Dataset:
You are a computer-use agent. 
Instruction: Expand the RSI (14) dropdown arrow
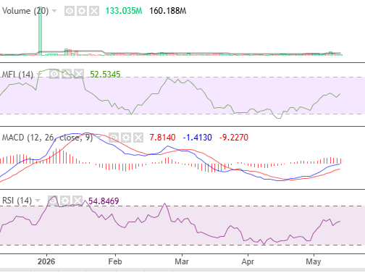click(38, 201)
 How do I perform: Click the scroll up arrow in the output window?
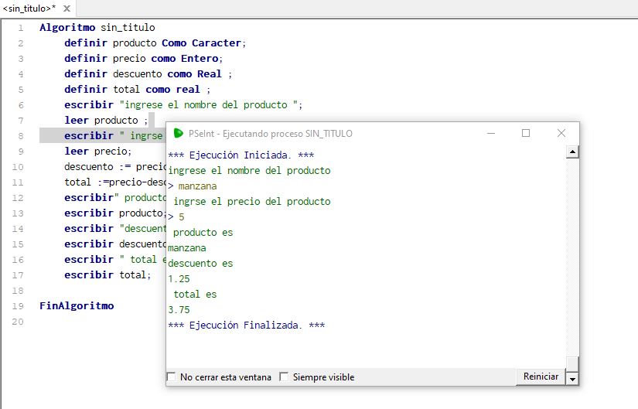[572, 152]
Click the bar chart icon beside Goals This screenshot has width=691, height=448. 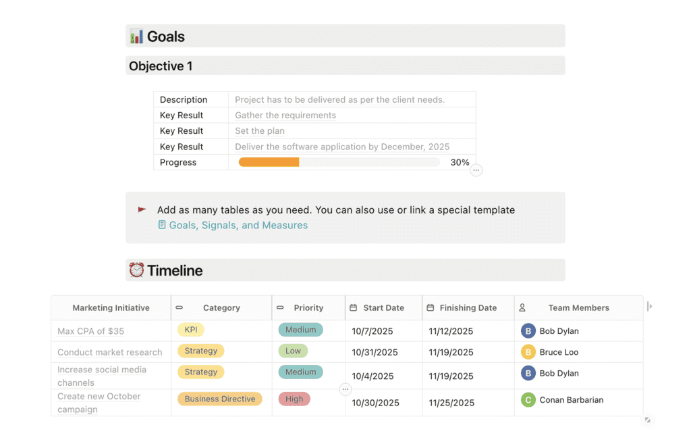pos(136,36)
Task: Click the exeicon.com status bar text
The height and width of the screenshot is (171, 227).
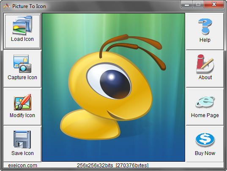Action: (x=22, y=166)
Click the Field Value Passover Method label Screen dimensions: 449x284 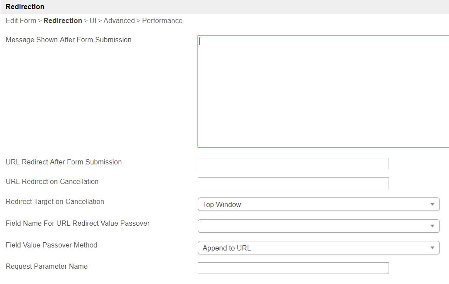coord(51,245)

Set problem:
Count the lines above that contain the string "arrow", treating uppercase and lowercase letters as different. Reply with the number alone.

Written response:
2